■ **What you will do**
Rewrite every line from the start of the records to the line with "point(593,446)", both included, requests and all. Multiply each coordinate in the answers by 0.3 and round it to a whole number, with halves going up.

■ **Supplied material**
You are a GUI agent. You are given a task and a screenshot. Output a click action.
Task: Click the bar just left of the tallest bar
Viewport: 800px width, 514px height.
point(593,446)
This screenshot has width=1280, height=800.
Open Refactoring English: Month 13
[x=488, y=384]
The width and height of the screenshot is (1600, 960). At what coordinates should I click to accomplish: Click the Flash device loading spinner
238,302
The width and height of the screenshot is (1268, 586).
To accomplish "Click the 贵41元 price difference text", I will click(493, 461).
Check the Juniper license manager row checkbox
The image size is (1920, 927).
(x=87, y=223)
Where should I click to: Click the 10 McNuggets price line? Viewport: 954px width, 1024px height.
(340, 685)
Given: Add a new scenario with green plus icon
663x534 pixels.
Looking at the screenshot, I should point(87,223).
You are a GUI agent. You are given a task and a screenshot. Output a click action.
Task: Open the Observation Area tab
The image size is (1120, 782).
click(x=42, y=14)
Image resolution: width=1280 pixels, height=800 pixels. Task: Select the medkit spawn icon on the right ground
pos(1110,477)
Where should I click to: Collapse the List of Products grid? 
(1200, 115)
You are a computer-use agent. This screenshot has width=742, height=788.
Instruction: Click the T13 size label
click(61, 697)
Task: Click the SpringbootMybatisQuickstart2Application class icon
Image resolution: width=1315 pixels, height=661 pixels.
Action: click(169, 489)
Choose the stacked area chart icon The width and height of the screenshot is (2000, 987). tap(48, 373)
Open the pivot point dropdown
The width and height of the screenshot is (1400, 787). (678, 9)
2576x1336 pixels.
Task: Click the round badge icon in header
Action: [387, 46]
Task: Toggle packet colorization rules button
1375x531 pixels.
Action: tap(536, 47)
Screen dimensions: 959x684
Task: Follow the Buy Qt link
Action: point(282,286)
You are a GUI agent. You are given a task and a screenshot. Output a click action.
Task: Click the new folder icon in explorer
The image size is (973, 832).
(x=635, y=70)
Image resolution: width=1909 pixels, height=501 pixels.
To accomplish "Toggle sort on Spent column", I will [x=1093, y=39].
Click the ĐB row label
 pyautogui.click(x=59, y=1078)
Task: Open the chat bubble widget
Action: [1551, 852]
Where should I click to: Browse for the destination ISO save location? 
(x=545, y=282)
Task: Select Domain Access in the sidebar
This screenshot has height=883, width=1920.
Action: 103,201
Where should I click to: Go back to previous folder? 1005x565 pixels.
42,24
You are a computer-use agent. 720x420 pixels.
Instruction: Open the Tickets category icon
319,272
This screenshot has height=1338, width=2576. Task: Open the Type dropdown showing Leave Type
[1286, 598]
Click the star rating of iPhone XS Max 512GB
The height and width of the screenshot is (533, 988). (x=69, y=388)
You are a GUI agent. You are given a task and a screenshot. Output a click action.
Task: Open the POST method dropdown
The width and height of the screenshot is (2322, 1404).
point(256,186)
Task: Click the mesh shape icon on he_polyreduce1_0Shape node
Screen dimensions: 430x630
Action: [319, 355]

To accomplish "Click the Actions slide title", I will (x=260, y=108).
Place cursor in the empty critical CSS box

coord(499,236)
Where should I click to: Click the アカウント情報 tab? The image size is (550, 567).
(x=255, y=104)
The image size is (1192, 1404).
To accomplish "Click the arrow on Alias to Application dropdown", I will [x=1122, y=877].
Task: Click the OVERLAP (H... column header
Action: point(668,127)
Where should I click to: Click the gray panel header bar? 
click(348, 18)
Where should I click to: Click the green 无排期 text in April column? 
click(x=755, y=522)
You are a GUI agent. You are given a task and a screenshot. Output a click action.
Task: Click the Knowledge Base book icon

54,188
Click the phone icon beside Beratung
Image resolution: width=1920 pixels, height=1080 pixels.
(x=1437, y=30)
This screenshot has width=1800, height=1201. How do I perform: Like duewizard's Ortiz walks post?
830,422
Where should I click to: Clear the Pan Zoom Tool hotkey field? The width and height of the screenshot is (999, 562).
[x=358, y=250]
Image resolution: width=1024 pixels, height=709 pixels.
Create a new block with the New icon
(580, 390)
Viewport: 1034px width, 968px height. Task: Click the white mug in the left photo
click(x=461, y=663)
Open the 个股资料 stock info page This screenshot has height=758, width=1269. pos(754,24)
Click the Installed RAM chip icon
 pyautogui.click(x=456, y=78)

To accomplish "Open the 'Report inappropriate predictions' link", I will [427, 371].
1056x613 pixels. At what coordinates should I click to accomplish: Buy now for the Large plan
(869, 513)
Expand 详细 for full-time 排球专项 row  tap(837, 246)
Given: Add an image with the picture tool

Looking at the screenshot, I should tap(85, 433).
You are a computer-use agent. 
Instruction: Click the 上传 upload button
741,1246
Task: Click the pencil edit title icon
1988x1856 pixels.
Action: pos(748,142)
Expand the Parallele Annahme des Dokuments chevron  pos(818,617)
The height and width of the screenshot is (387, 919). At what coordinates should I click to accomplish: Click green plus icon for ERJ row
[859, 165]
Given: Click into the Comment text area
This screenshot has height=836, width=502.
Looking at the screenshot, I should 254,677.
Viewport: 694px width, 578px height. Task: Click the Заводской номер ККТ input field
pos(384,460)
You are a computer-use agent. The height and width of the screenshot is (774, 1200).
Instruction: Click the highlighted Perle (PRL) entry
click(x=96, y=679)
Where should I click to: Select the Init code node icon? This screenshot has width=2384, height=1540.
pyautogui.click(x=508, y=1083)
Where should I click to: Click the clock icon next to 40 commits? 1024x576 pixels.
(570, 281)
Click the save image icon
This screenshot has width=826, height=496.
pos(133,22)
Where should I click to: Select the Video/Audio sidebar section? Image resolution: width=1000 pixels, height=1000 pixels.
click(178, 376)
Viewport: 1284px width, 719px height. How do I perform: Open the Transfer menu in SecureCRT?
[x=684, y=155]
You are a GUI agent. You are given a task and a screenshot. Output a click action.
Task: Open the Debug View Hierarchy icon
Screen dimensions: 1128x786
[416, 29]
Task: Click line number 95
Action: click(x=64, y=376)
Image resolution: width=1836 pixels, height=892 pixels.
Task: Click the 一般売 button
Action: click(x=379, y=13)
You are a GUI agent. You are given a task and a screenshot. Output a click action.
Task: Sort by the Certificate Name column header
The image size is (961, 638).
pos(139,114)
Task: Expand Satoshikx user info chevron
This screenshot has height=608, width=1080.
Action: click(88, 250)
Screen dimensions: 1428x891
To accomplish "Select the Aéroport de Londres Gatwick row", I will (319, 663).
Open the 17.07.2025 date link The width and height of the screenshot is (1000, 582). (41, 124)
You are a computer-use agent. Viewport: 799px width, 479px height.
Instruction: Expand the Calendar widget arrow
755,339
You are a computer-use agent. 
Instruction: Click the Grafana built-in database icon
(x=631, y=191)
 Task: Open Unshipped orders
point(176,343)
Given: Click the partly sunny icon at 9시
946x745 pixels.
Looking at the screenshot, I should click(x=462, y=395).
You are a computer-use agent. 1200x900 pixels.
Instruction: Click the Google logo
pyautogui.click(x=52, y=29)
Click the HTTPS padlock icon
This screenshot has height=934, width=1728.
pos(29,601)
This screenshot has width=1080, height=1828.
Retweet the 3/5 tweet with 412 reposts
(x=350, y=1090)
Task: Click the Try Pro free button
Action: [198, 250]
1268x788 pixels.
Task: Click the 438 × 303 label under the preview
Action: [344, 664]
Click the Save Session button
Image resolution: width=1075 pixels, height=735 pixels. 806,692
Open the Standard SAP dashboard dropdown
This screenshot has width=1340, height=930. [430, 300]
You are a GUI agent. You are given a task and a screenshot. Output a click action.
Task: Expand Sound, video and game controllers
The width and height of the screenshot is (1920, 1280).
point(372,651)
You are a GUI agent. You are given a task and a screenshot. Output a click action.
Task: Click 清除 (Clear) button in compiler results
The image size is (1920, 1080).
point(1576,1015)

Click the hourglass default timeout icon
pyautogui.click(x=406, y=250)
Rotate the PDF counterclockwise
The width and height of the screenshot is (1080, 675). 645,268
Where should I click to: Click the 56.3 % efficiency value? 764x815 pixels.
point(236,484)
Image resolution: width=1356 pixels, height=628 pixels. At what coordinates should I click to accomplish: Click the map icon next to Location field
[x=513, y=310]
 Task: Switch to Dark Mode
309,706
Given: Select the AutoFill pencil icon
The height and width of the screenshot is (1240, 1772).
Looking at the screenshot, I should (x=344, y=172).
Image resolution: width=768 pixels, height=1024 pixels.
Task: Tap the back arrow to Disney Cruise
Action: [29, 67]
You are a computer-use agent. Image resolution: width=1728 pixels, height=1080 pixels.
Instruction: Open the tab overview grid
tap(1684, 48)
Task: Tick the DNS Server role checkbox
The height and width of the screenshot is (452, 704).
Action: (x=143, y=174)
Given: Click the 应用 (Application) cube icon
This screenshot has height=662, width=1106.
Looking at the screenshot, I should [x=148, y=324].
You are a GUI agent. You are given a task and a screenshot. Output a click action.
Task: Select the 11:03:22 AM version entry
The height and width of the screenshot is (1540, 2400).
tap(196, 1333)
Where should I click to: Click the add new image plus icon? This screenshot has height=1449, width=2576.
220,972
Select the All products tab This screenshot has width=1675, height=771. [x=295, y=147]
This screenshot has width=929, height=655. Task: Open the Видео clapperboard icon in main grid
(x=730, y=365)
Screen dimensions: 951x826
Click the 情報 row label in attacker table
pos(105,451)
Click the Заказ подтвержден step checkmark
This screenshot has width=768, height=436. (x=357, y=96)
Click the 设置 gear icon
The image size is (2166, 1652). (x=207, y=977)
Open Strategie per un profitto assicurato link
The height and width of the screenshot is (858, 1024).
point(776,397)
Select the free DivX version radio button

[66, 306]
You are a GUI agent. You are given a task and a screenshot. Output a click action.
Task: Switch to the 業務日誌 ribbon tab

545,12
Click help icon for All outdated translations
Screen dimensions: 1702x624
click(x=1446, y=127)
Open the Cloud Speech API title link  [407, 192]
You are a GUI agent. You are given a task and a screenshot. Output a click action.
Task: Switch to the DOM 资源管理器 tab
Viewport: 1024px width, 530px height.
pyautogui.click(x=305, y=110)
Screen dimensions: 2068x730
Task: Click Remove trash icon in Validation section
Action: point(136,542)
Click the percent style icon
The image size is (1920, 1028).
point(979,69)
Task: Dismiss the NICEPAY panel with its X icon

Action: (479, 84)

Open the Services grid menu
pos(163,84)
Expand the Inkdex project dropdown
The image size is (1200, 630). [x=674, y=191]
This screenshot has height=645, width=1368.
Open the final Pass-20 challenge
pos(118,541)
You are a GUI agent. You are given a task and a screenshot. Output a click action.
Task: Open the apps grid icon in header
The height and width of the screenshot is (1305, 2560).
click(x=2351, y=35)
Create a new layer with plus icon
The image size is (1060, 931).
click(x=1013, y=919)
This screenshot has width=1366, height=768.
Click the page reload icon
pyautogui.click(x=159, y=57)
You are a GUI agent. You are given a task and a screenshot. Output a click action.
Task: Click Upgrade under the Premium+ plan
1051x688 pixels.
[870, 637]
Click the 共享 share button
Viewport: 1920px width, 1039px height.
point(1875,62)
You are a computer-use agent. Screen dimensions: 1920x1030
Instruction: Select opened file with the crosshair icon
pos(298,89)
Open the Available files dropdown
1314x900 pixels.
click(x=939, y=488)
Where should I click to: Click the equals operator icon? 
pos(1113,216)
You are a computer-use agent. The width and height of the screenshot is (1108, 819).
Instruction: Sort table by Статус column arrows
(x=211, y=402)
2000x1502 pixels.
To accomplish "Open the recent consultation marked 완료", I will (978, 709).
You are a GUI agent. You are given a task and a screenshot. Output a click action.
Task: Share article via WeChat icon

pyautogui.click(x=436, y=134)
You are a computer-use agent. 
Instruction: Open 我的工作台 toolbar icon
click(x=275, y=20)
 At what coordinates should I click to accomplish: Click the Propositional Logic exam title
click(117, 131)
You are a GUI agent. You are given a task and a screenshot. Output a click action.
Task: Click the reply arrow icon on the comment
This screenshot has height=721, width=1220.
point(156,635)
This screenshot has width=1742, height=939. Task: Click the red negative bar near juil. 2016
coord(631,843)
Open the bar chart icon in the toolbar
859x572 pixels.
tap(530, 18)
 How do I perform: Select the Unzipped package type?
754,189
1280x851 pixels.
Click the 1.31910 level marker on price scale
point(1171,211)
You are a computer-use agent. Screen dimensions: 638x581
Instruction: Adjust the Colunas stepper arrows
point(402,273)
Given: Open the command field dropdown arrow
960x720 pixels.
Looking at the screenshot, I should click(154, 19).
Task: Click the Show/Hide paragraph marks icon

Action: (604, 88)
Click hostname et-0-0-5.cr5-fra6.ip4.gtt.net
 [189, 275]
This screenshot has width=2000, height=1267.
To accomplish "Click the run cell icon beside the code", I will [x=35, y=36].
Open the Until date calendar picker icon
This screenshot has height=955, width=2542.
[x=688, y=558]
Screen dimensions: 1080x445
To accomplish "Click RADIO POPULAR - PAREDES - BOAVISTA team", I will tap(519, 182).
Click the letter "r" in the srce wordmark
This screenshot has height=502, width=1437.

■ **Result**
You are a GUI agent. You are given a task and a screenshot. Output a click action.
Task: Click the bar just left of the tallest bar
Viewport: 800px width, 514px height.
point(178,134)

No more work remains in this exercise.